Directive: Render every line of the records below as a Markdown table with the columns "No" and "Line", numbering the lines in order and omitting any blank lines.

-- Task input start --

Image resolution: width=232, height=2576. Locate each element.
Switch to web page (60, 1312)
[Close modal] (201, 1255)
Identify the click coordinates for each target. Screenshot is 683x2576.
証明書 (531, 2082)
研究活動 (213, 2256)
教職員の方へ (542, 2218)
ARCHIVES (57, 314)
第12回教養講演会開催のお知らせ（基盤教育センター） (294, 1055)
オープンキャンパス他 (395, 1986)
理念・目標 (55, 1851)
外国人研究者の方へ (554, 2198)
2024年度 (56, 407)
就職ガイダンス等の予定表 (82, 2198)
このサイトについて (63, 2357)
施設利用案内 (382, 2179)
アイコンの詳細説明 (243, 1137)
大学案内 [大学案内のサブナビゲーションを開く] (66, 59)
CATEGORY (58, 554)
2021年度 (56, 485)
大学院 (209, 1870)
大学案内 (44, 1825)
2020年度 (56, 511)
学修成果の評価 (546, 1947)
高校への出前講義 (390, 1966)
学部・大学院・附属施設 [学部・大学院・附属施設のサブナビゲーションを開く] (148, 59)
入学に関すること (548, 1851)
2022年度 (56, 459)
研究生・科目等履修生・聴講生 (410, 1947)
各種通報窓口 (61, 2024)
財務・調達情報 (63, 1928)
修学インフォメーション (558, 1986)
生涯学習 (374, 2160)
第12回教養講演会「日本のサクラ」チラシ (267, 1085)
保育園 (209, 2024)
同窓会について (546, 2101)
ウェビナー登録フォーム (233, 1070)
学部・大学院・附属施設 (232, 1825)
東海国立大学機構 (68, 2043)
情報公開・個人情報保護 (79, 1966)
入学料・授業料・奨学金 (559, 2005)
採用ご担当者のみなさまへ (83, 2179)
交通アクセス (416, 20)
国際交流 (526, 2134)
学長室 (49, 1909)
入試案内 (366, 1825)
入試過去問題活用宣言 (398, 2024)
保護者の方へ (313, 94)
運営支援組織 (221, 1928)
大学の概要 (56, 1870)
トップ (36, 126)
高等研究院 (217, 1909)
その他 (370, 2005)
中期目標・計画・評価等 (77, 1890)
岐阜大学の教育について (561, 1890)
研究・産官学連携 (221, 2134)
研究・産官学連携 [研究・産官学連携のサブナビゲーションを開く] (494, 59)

-- Task input end --

Result of this exercise:
| No | Line |
|---|---|
| 1 | Image resolution: width=232, height=2576. Locate each element. |
| 2 | Switch to web page (60, 1312) |
| 3 | [Close modal] (201, 1255) |
| 4 | Identify the click coordinates for each target. Screenshot is 683x2576. |
| 5 | 証明書 (531, 2082) |
| 6 | 研究活動 (213, 2256) |
| 7 | 教職員の方へ (542, 2218) |
| 8 | ARCHIVES (57, 314) |
| 9 | 第12回教養講演会開催のお知らせ（基盤教育センター） (294, 1055) |
| 10 | オープンキャンパス他 (395, 1986) |
| 11 | 理念・目標 (55, 1851) |
| 12 | 外国人研究者の方へ (554, 2198) |
| 13 | 2024年度 (56, 407) |
| 14 | 就職ガイダンス等の予定表 (82, 2198) |
| 15 | このサイトについて (63, 2357) |
| 16 | 施設利用案内 (382, 2179) |
| 17 | アイコンの詳細説明 (243, 1137) |
| 18 | 大学案内 [大学案内のサブナビゲーションを開く] (66, 59) |
| 19 | CATEGORY (58, 554) |
| 20 | 2021年度 (56, 485) |
| 21 | 大学院 (209, 1870) |
| 22 | 大学案内 (44, 1825) |
| 23 | 2020年度 (56, 511) |
| 24 | 学修成果の評価 (546, 1947) |
| 25 | 高校への出前講義 (390, 1966) |
| 26 | 学部・大学院・附属施設 [学部・大学院・附属施設のサブナビゲーションを開く] (148, 59) |
| 27 | 入学に関すること (548, 1851) |
| 28 | 2022年度 (56, 459) |
| 29 | 研究生・科目等履修生・聴講生 (410, 1947) |
| 30 | 各種通報窓口 (61, 2024) |
| 31 | 財務・調達情報 (63, 1928) |
| 32 | 修学インフォメーション (558, 1986) |
| 33 | 生涯学習 (374, 2160) |
| 34 | 第12回教養講演会「日本のサクラ」チラシ (267, 1085) |
| 35 | 保育園 (209, 2024) |
| 36 | 同窓会について (546, 2101) |
| 37 | ウェビナー登録フォーム (233, 1070) |
| 38 | 学部・大学院・附属施設 (232, 1825) |
| 39 | 東海国立大学機構 (68, 2043) |
| 40 | 情報公開・個人情報保護 (79, 1966) |
| 41 | 入学料・授業料・奨学金 (559, 2005) |
| 42 | 採用ご担当者のみなさまへ (83, 2179) |
| 43 | 交通アクセス (416, 20) |
| 44 | 国際交流 (526, 2134) |
| 45 | 学長室 (49, 1909) |
| 46 | 入試案内 (366, 1825) |
| 47 | 入試過去問題活用宣言 (398, 2024) |
| 48 | 保護者の方へ (313, 94) |
| 49 | 運営支援組織 (221, 1928) |
| 50 | 大学の概要 (56, 1870) |
| 51 | トップ (36, 126) |
| 52 | 高等研究院 (217, 1909) |
| 53 | その他 (370, 2005) |
| 54 | 中期目標・計画・評価等 (77, 1890) |
| 55 | 岐阜大学の教育について (561, 1890) |
| 56 | 研究・産官学連携 (221, 2134) |
| 57 | 研究・産官学連携 [研究・産官学連携のサブナビゲーションを開く] (494, 59) |